自然とコクヨウと、アリスの表情が綻ぶ。二人のその顔を見て、にこりと微笑むルミエールの表情は、外見こそ少女の人形であるけれど、大人びた、そう、まるで母のような笑みであった。

「この戦いは貴女たちの勝利。だからもう、戦う理由はないわ。それに、私はもう、戦えない。」
「戦えないって、どういうことさ?」
「私はこの国に満ちた魔力で動いていたわ。この国に満ちている魔力は、全て、ノワールが一人で満たしていたもの。けれど、貴女たちの愛した人々が、魔力の主導権を取り戻し、彼の魔術を無効化した。であれば、私の中の魔力も、いずれ尽きる。そうすれば、私は、また何も話すことのできない人形に戻るわ。」

そう言って、ルミエールは、自らの手を動かしながら微笑む。
確かにその動きは、先程よりもぎこちない。動かしたいのに、身体がなかなか言うことを聞いてくれないようだ。
この戦いは間違いなく自分たちの勝利で、この国の未来を取り戻すことができて。
そして、敗者は、この舞台から去る。
必然的なことのはずなのに、どうして、こんなにも後味悪く思えてしまうのだろうか。
それは目の前にいる人形が、幼い少女の姿をしているからなのか。それとも別の理由があるからなのか。

「そんな顔をしないで。」

ぎこちなく、首を左右に振りながら、ルミエールは二人に言う。

「もっと胸を張って。貴女たちは、勝者として、民を引っ張り、未来を作るの。」
「ねえ、えっと……」
「ルミエール。ノワールの母国で、私の名前は光を表わすわ。本当はそんな名前じゃないのだけれど、ノワールは小さい頃から、私にこう名付けて、可愛がってくれてたの。」
「じゃあ、あの。ルミエール。貴女はどうして、私たちにそんな助言を……?」
「あら、敗者は勝者を讃えてはいけないのかしら?この国を統べる以上、覚悟を持って、私たちはこの宮殿にいたわ。私も、ノワールも。

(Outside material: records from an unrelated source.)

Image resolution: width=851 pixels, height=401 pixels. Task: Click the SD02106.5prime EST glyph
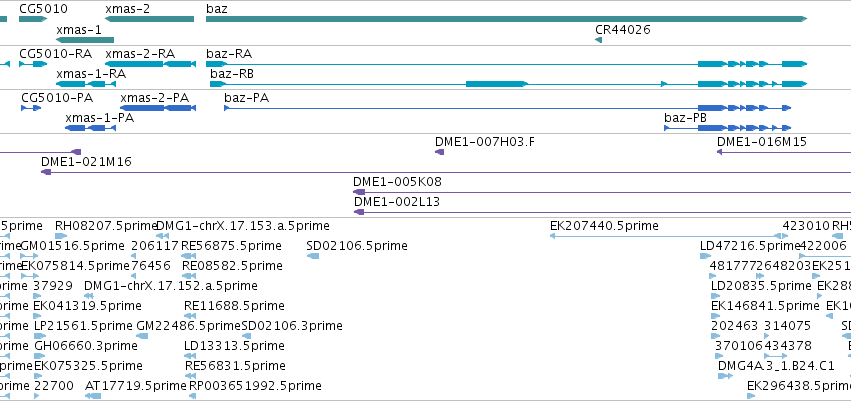313,256
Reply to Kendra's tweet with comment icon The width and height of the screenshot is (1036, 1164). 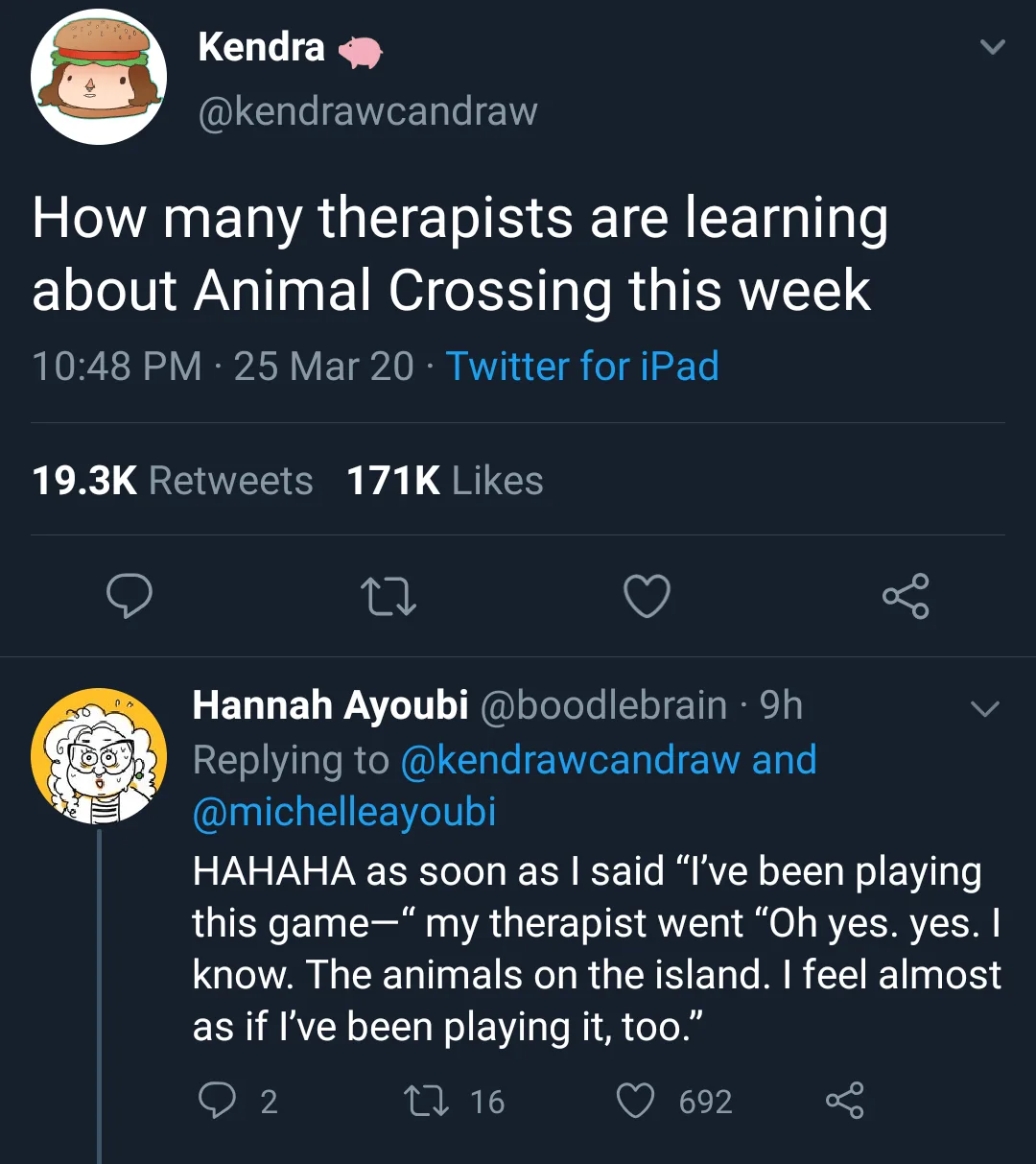(x=129, y=595)
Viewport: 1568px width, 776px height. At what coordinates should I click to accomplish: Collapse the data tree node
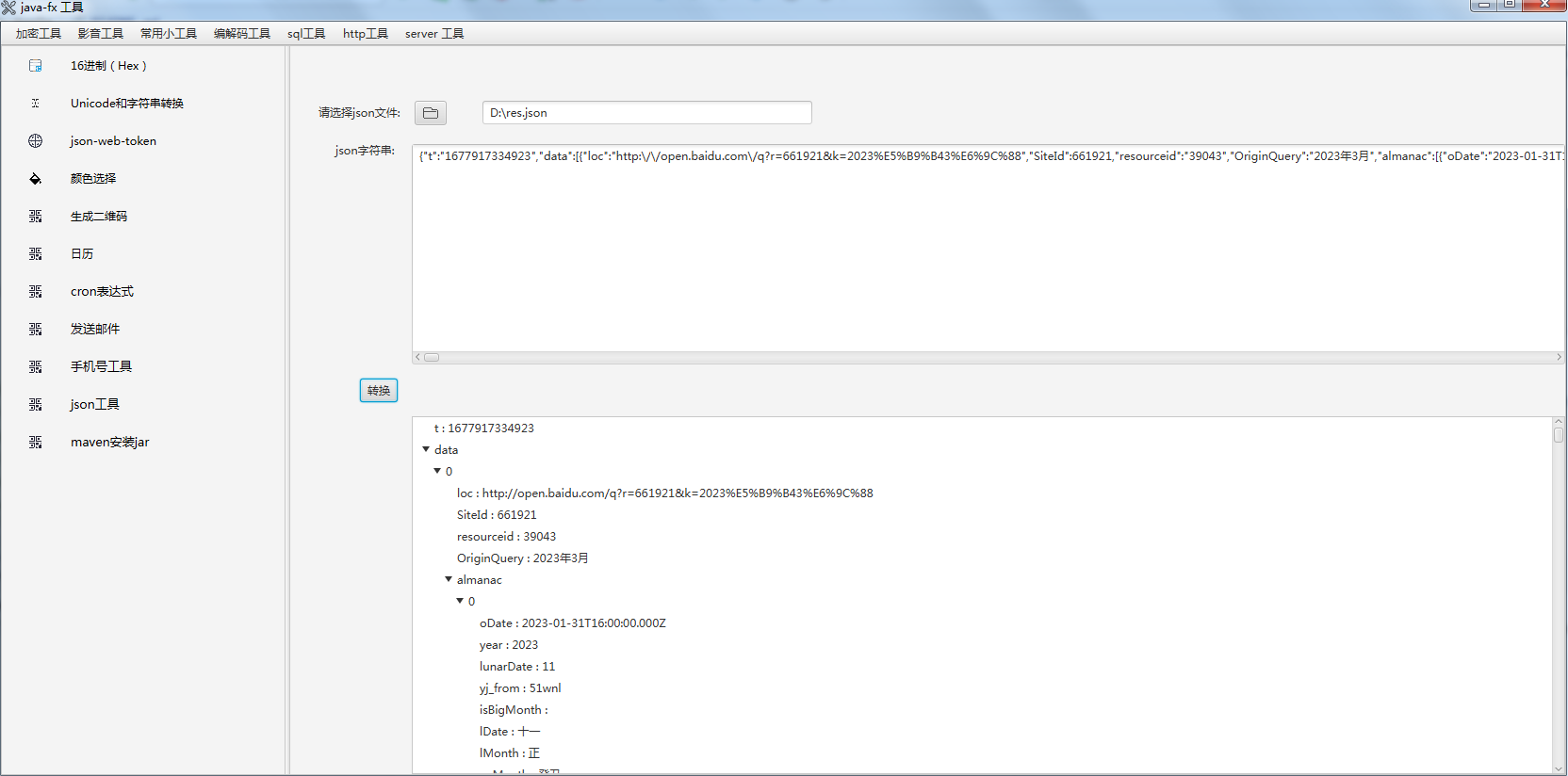(426, 449)
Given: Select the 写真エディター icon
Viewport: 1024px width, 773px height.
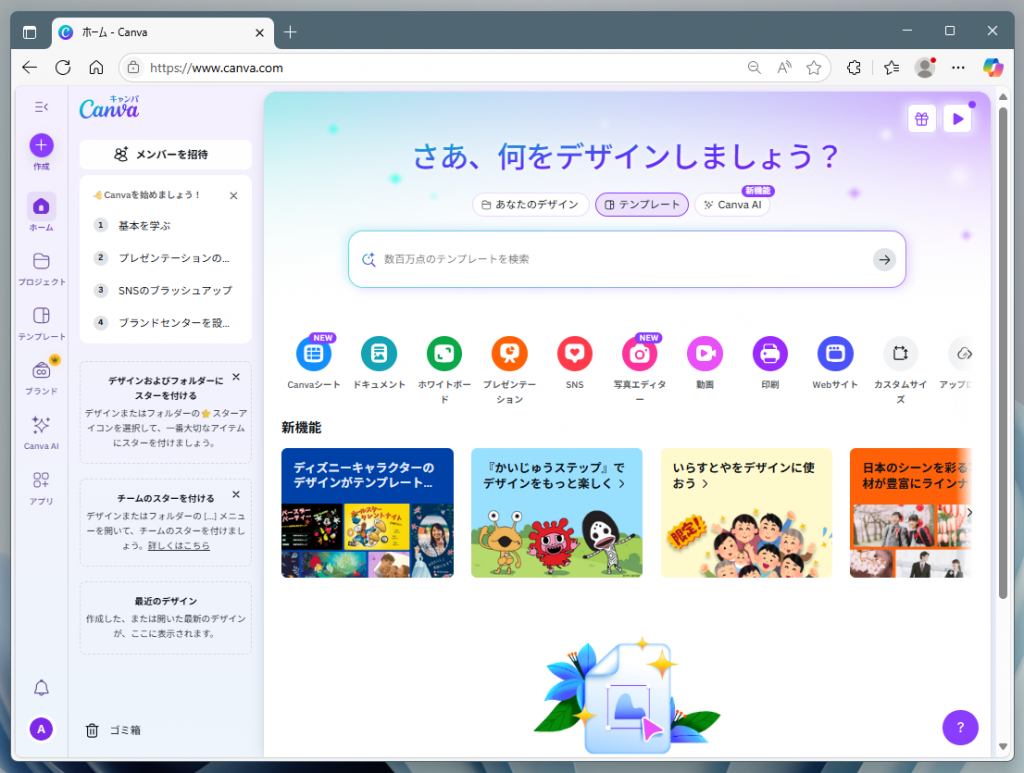Looking at the screenshot, I should (x=639, y=353).
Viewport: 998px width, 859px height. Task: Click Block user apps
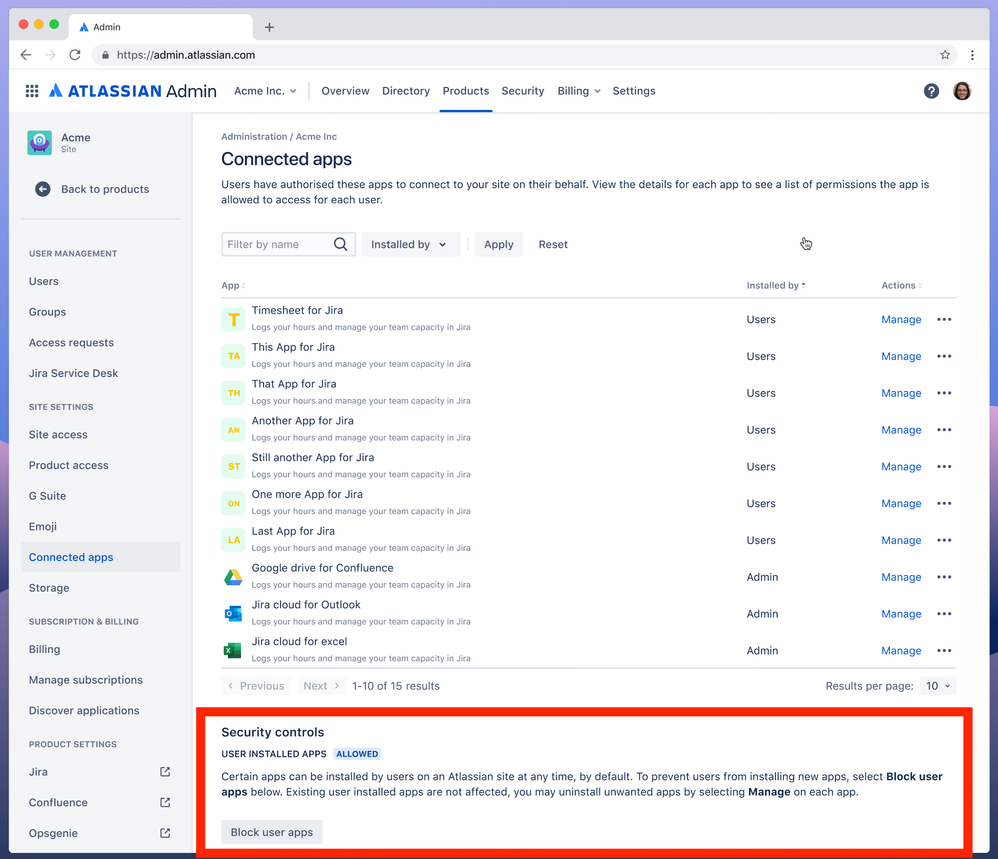(271, 831)
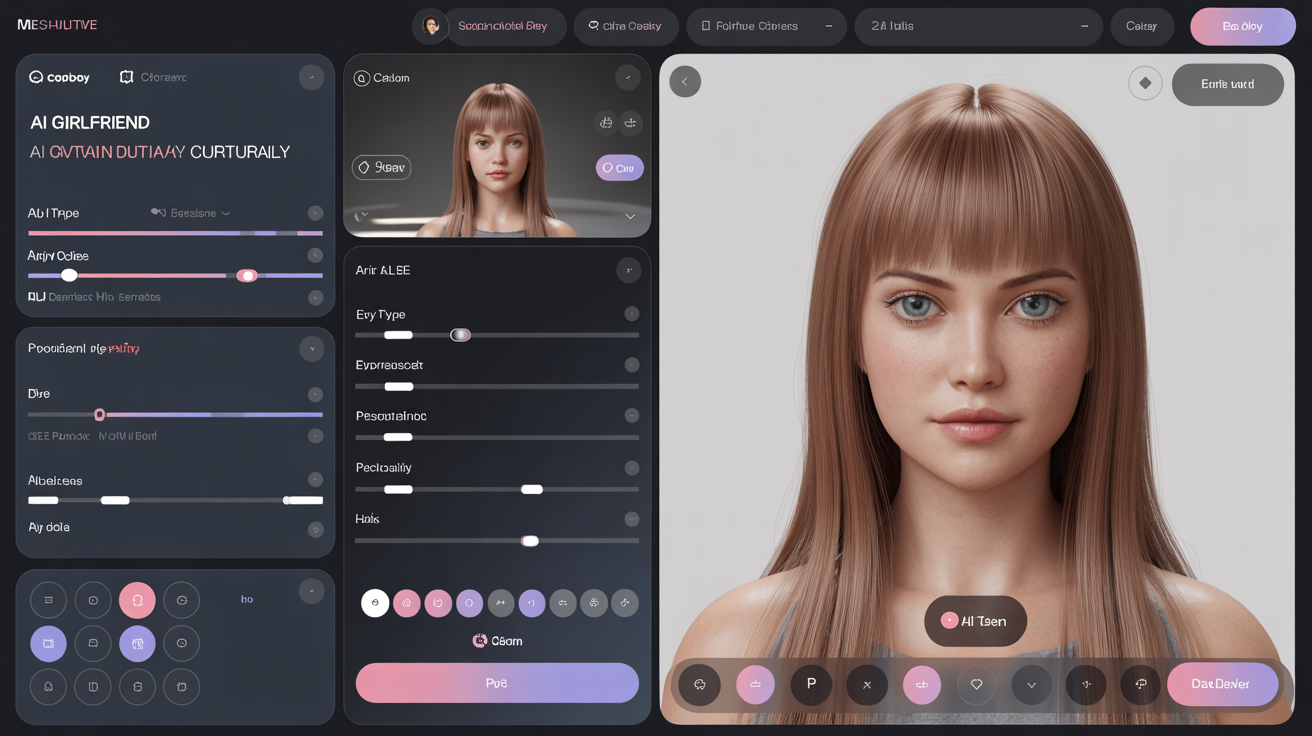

悪逆非道な独裁者と罵られたとしても、全てはこの国のことを想ってのことだったし、民のためならば、嫌われ者も厭わなかったわ。貴女たちも覚悟を持ってこの宮殿に来たはず。だから、同じ覚悟を決めた女として、胸を張っていて欲しかったのかもしれないわね。」

そう呟いたと同時、ルミエールの身体は膝から崩れ落ちる。
不思議そうに彼女は首を傾げたが、もう、彼女の中に満たされていた魔力が底を尽きかけているのだろう。
その、細い、二本の足で立ち続けることは、もう、無理なのだ。

「何故、貴女はノワールを愛していたの?」

アリスが問いかける。
すると、ルミエールは、あらあら、と呟いて、笑う。その微笑みは、まるで、十代半ばの少女のように、あどけなくて、愛らしくて、美しかった。

「愛に理由なんて要らないわ。私は、ただ、ノワールのことを愛していた。彼が正義の味方だろうと、極悪人だろうと、私は彼が彼である限り、ノワールのことを愛したわ。そして、今も、その愛は本物。例え肉体を持たぬ身であろうとも、造られた魂であろうと、私はノワールを愛している。物言わぬ人形に戻っても、それだけは、変わらないわ。」

貴女たちが羨ましい。と、ルミエールは少し悲しそうに笑う。

「私は人形だから。彼に抱きかかえてもらうばかり。彼を抱きしめてあげることも、包み込むことも出来ない。貴女たちと同じ、肉の器を持つ人間としてこの世に在ったならば、もっと、もっと、彼のことを愛してあげられたでしょうに。……でも、これはこれで、よかったのかもしれないわね。あの子、肉の器を持つ私だったら、きっと、恋なんてしてくれなかったもの。あの子、臆病だから。」

そう言ってまた、くすくすと笑うのだ。
目を細めて、懐かしそうにしながら。きっと、ノワールが幼かったころの思い出に耽っているのだろう。
さあ、と、ルミエールは二人の女に声をかける。

「貴女たちは進みなさい。愛する者たちが、貴女たちを待っている。どうか、この先、どのようなことがあったとしても、貴女たちの愛が、変わらぬことを願うわ。」

ぐらりと、彼女の身体が崩れ落ち、その場に倒れる。
アリスとコクヨウが駆け寄ってみると、ルミエールはもう、ただの人形へと戻っていた。
アリスが人形を持ち上げてみるけれど、もう、あの小鳥のような声で喋るようなことはない。

「……これで、よかったのかな。」
「きっと、よかったんだよ。もし逆だったら。勝っていたのが彼女であったら、逆に、私たちが、こうなっていたかもしれない。」
「……うん。」

コクヨウの言葉に、アリスが頷いた時。二人の名を呼ぶ声がした。

「アリス。コクヨウ。」

声をかけた男は、見知った男。所々、衣服が擦り切れてぼろぼろではあったけれど、その手に大きな杖を握る彼は、いつもと変わらぬ笑みで、こちらに駆け寄った。

「オズ。無事だったんだな。」
「まあ、ね。……その人形は……」
「ノワールの人形。もう、動くことはないわ。」
「そっか。こっちも、終わった。国民はどんどん、宮殿の中へと入ってきている。あの光が満ちた途端かな、ノワールの部下たちの動きも鈍って来たみたいで。敗北を悟ったから、諦めたのかもしれないけれど。……僕たちも、アラジンたちのところへ向かおう。」

オズの言葉に、コクヨウとアリスは頷くと、先に走って行った彼等を追うように、宮殿の奥へと進んだ。